----- SOURCE RECORDS -----

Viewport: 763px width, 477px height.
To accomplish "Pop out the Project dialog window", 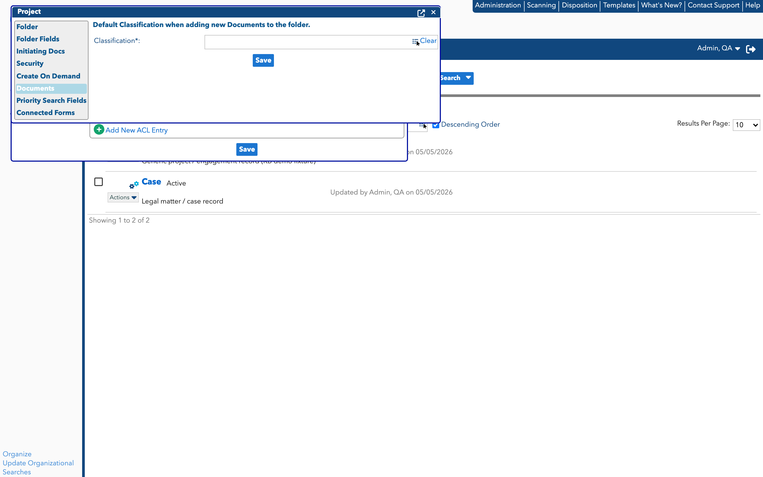I will click(x=421, y=13).
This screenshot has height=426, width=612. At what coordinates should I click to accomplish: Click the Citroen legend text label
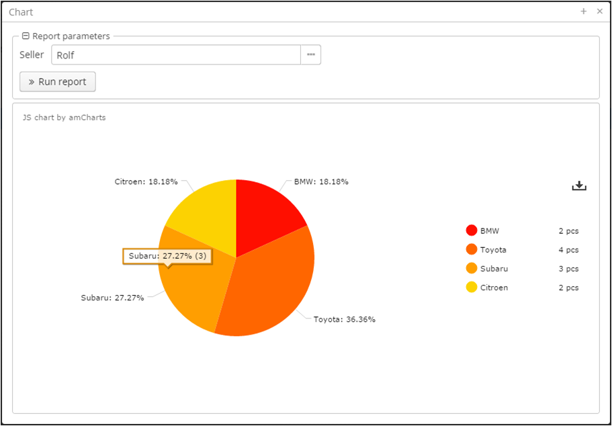pyautogui.click(x=494, y=288)

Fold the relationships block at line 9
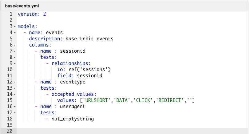click(14, 63)
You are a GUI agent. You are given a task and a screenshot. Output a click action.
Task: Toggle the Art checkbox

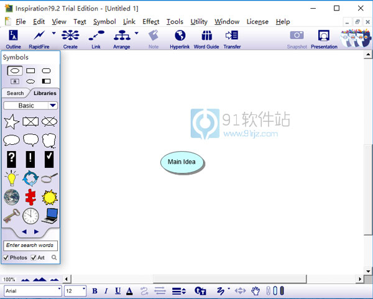click(x=34, y=257)
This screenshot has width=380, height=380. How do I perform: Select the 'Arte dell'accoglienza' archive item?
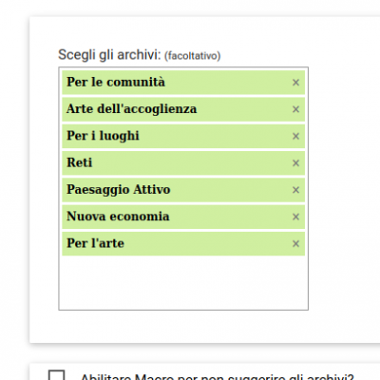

-----

## WORK ORDER:
Hand back exactly the lines from the one with "Task: Toggle the Art checkbox" through the last line of the data above, both ends included, with every picture left out.

## TASK RESULT:
Task: Toggle the Art checkbox

click(x=34, y=257)
This screenshot has width=380, height=380. How do I perform: Select the 'Arte dell'accoglienza' archive item?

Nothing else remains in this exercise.